Day 4: My Job Scraper Plan Keeps Changing (And That’s Okay)

Day 4: My Job Scraper Plan Keeps Changing (And That’s Okay) Auto-Discover, LLM, Microservices, And More

Day 4 done.

No code today, just research.

Honestly felt like I did less work than previous days, but research is work.

Here’s what happened:

The Research Rabbit Hole

Started with: “What’s already out there?”

  • Found Apify (scraping platform) but it’s not tailored for my use case
  • Asked AI if I could build my own → “Yes, but…”

Key pivot: Skip job aggregators (LinkedIn, Indeed). Go straight to company career pages.

Why?

  1. Fresher data – Direct from source, no stale listings
  2. Lower legal risk – Career pages are public, aggregators have stricter ToS
  3. More reliable – No middleman filtering/changes

The Auto-Discovery Dream (That Died)

Wanted my crawler to discover new companies automatically after I seed it with 500. Reality check:

  • Each company’s career page has unique HTML structure
  • Writing 500 custom scrapers = impossible
  • One HTML change breaks everything

Lesson learned: Start simple. Manual list of 500 companies → build general scraper → worry about discovery later.

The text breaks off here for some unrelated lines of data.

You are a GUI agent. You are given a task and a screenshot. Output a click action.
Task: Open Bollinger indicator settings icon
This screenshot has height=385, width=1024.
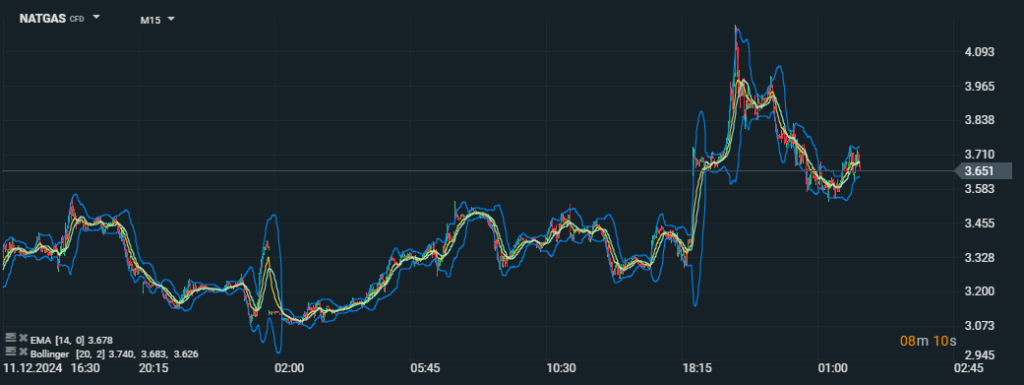(10, 352)
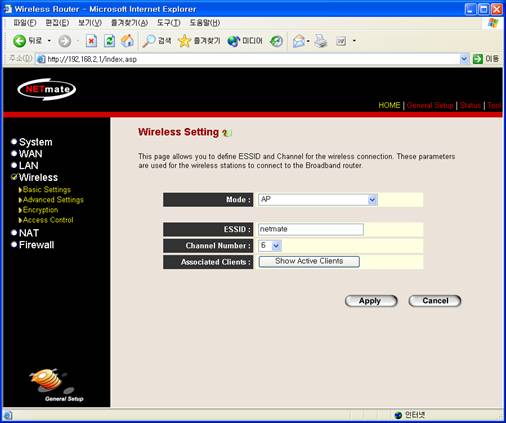Click the browser Back arrow icon
506x423 pixels.
pyautogui.click(x=19, y=41)
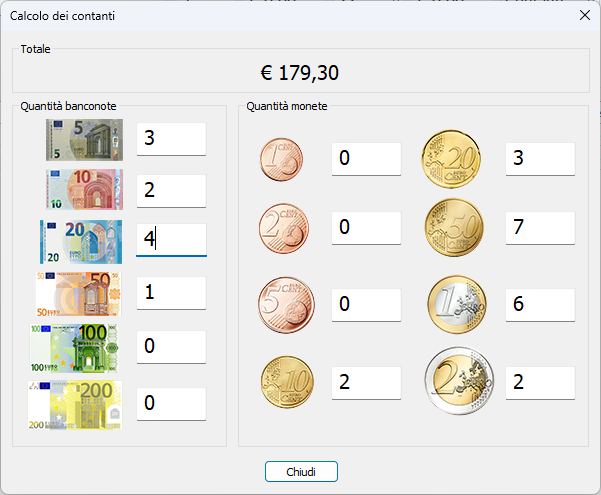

LLM Scraping: Cost Nightmare

Thought: “Use LLM vision to parse any career page automatically!”
Reality:

  • OpenAI GPT-4V costs ₹10-20 per page
  • 500 companies = ₹5,000-10,000 just for testing
  • Free quotas run out before I even finish 50 companies

New plan: Custom open-source LLM (haven’t picked model yet) running locally first. Generate a base dataset of 500 companies on localhost, then deploy a lean version.

Microservices Panic (Amazon Prime Video Article)

Saw headline: “Amazon Prime Video ditches microservices for monolith.”

Panicked hard. Does this mean my 4-service plan is wrong?

(It was almost 2 years old news! I guess because I search for system design a lot these days, I got it now. This article made it pretty clear. They shifted what wasn’t the right fit for microservices, not everything.)

Reality check: They moved video processing (huge files, massive data transfer costs) back to monolith. My job listings are text data. Standard microservices still make sense.

Final Plan (For Now)

Phase 1 (Local, Days 6-15):

  1. Build a 500-company list (already started, need expert guidance)
  2. Pick/deploy open-source LLM locally
  3. Build scraper for 10 companies → validate → scale to 50 → 500
  4. Design a database schema based on real scraped data
  5. Generate “base dataset” for production

Phase 2 (Deployed, Day 20):

  • Deploy lean crawler (no LLM vision)
  • Live job aggregator service

Two Big Doubts Before Coding

  1. Legal compliance – Can I scrape career pages? What’s fair use?
  2. robots.txt – How strictly must I follow? What if companies block me?

Tomorrow (Day 5)

  • Deep dive on legalities + robots.txt
  • Finish 500 companies list (need variety: startups, product companies, MNCs)
  • Pick the LLM model

Day 6: Finally, code something. (Can’t wait to see how awesome it will be this time!!)

What I learned today: Building a project is different from building a product that is supposed to be used by real users. You see ample of pivots and have 1000s of questions. If you asked me a week ago to build the entire HuntKit, I would say not a day more than 7. But then, who could have used it? Maybe, even I won’t use it every day.

Honest question: Have you built production scrapers? How did you handle legal risks?